As Margaret Powell demonstrated in memoirs, as P.G. Wodehouse showed with gentle humor in dozens of novels and as Kazuo Ishiguro made strikingly clear in The Remains of the Day, the literature of domestic service wields particular power when it comes to shedding light upon the interior lives of the upper class. The position that live-in servants occupy is distinct: in film and literature they often act as ciphers, as all-seeing eyes that allow the audience to understand the eccentricities, entitlements, indulgences and insularity of their wealthy employers. And at other key moments, these service workers cease being invisible, and their perspectives become fertile points of contrast.
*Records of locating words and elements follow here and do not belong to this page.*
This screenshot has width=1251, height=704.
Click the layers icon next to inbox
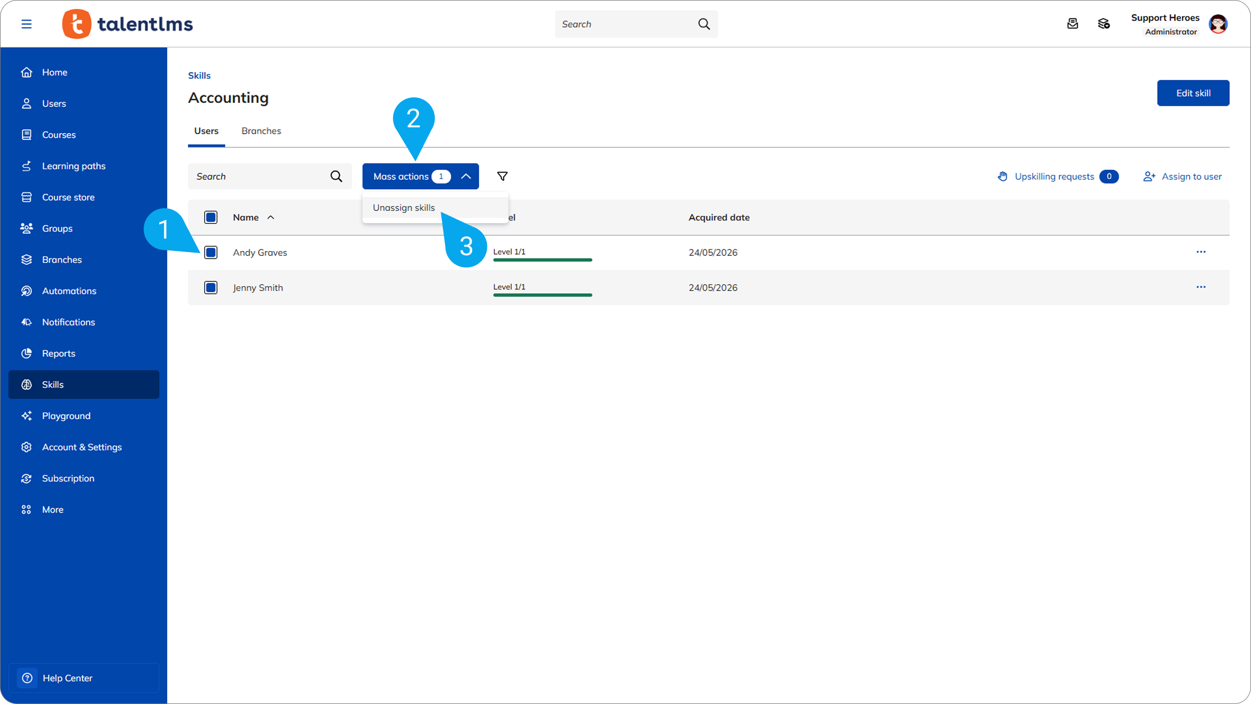(x=1103, y=24)
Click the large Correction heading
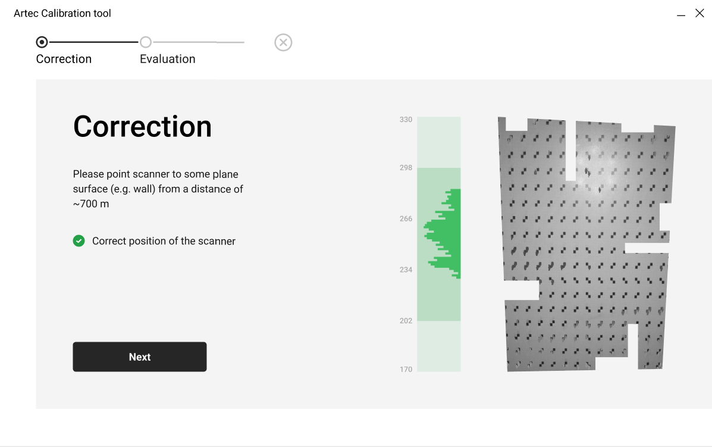The image size is (712, 447). (x=142, y=127)
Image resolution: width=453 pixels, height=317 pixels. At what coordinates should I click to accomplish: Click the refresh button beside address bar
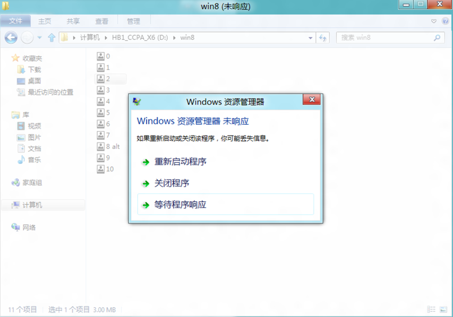[x=323, y=38]
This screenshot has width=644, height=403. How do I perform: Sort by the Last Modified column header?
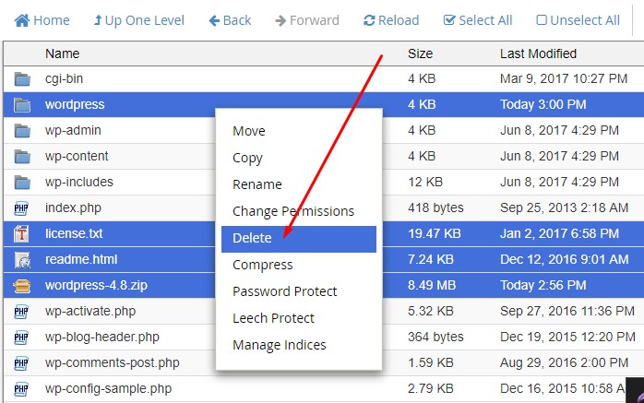tap(538, 53)
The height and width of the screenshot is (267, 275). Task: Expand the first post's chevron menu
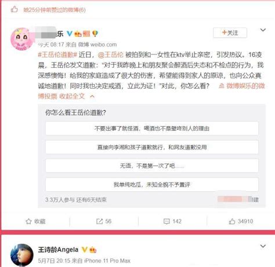click(263, 30)
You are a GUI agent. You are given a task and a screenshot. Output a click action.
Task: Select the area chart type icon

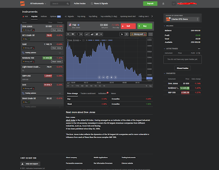[x=92, y=34]
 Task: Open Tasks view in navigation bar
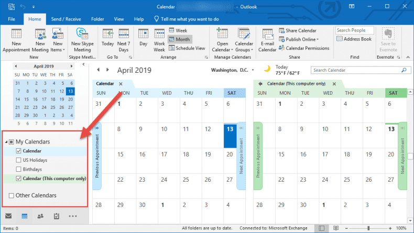tap(57, 216)
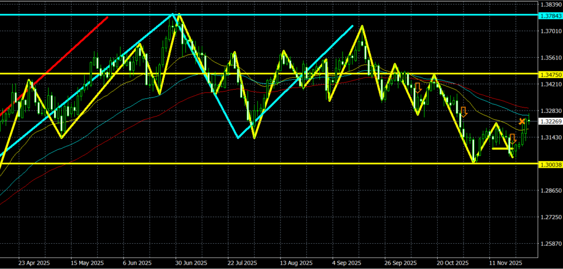Click the 13 Aug 2025 date label

(x=295, y=263)
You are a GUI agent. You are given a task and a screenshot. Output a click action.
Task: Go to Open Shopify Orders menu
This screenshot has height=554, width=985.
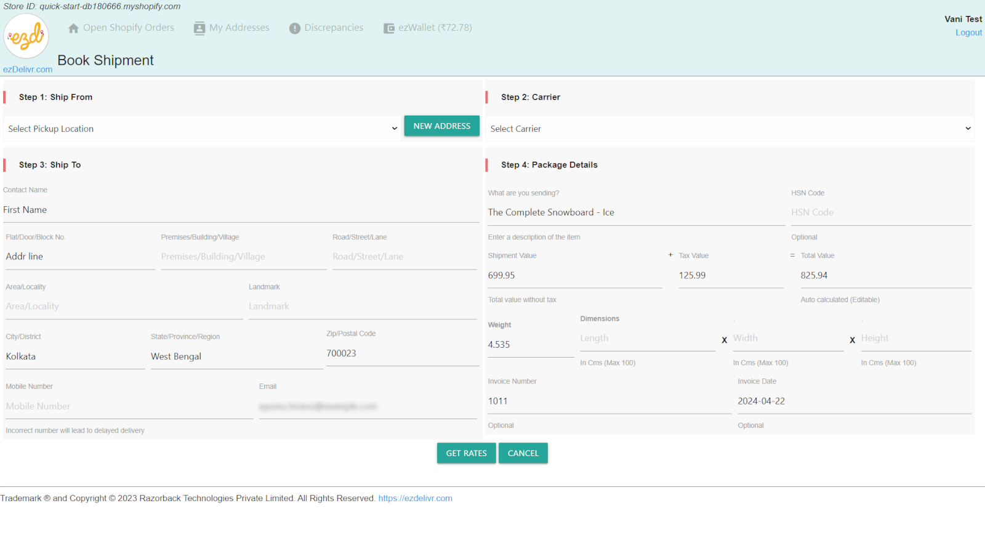pos(128,28)
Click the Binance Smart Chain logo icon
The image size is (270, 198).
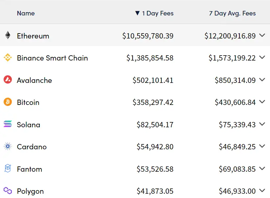(x=8, y=58)
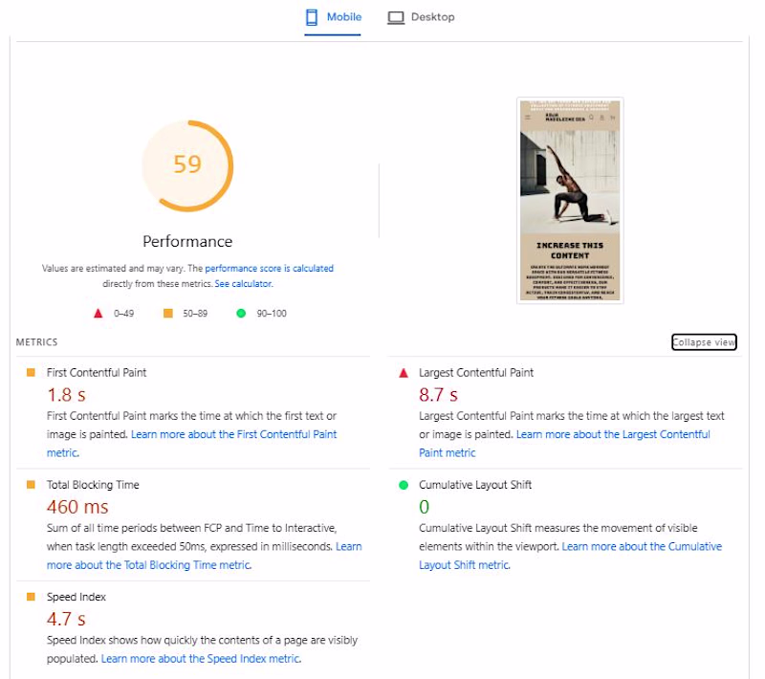Collapse the metrics view
The image size is (765, 679).
click(x=704, y=342)
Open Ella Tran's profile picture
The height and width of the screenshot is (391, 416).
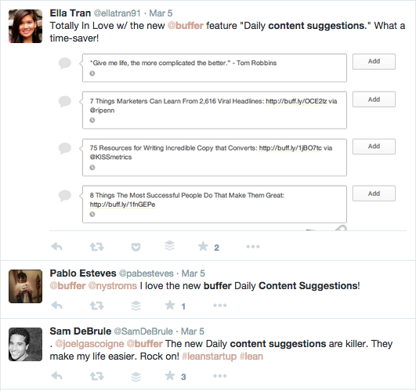(26, 26)
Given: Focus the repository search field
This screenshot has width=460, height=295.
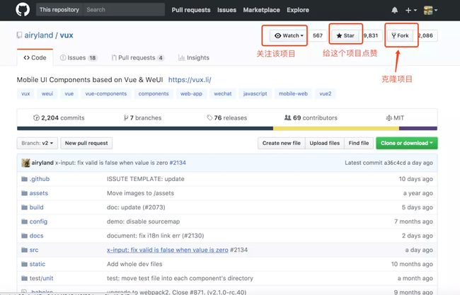Looking at the screenshot, I should [x=124, y=10].
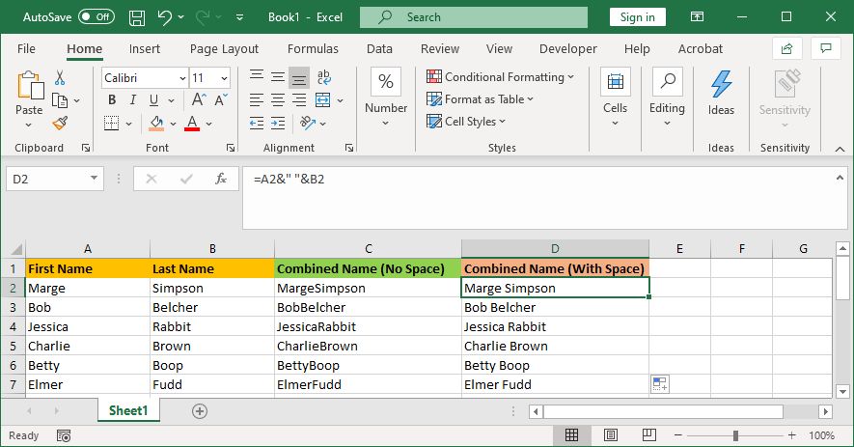
Task: Open the Ideas lightning bolt tool
Action: (x=721, y=94)
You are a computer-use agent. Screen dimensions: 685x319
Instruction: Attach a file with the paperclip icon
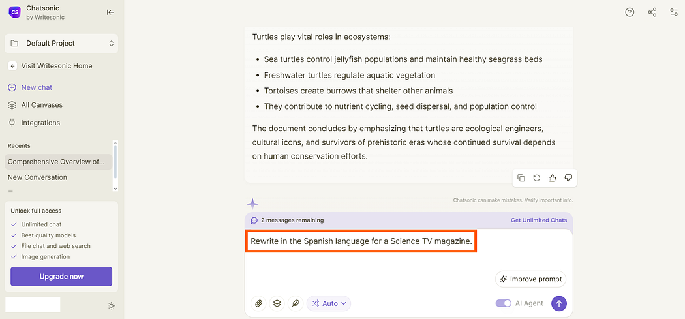258,303
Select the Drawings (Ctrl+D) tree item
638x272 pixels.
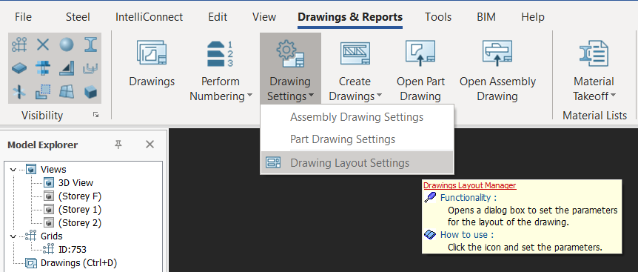pyautogui.click(x=79, y=262)
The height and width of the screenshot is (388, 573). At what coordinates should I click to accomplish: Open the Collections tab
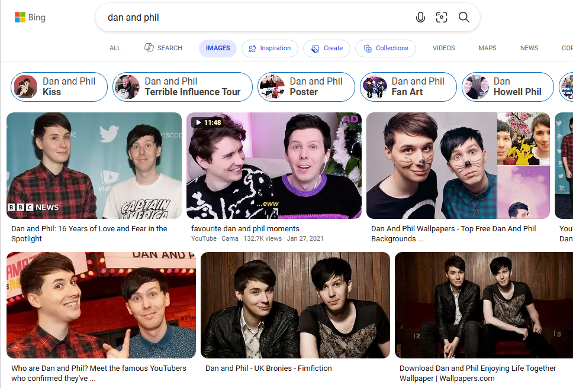(x=385, y=48)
The style of Garden by the Sea is slow, observational and oblique, never strident.
Over a period of six summers in the 1920s, the gardener observes the lives of Senyoret Francesc, his wife, Senyoreta Rosamaria, and their friends Senyoreta Eulàlia and Feliu Roca, perpetual vacationers with family money. The first half of the novel focuses on the various leisure activities of this wealthy young group, including painting, horseback riding, throwing lavish parties and even collecting exotic animals. Several cooks and maids, most of whom are young women, travel alongside the young couple and their friends, purveying gossip around the household, often sharing it with the gardener. The novel begins to take on a darker tone when an extremely rich businessman, Senyor Bellom, builds an even grander villa on an adjacent plot of land at the request of his son-in-law. Rodoreda reveals a complicated history between the families, and the small dramas gradually become more serious each summer.
Although the changing relationships of the vacationers is what moves this book's plot along, they become almost ancillary to the way that early 20th-century Catalonian class-politics are subtly articulated through the gardener's observations. The patient, eloquent and often digressive prose of Rodoreda, who wrote in Catalan, provides an aesthetic experience on each page that assembles itself bit-by-bit into an unforgettable novel. --Emma Levy, publishing assistant, Shelf Awareness
Shelf Talker: Dark, comedic and written in lush detail, Garden by the Sea is a compelling portrait of the affluent vacationers of the beautiful Catalonian coast of the 1920s.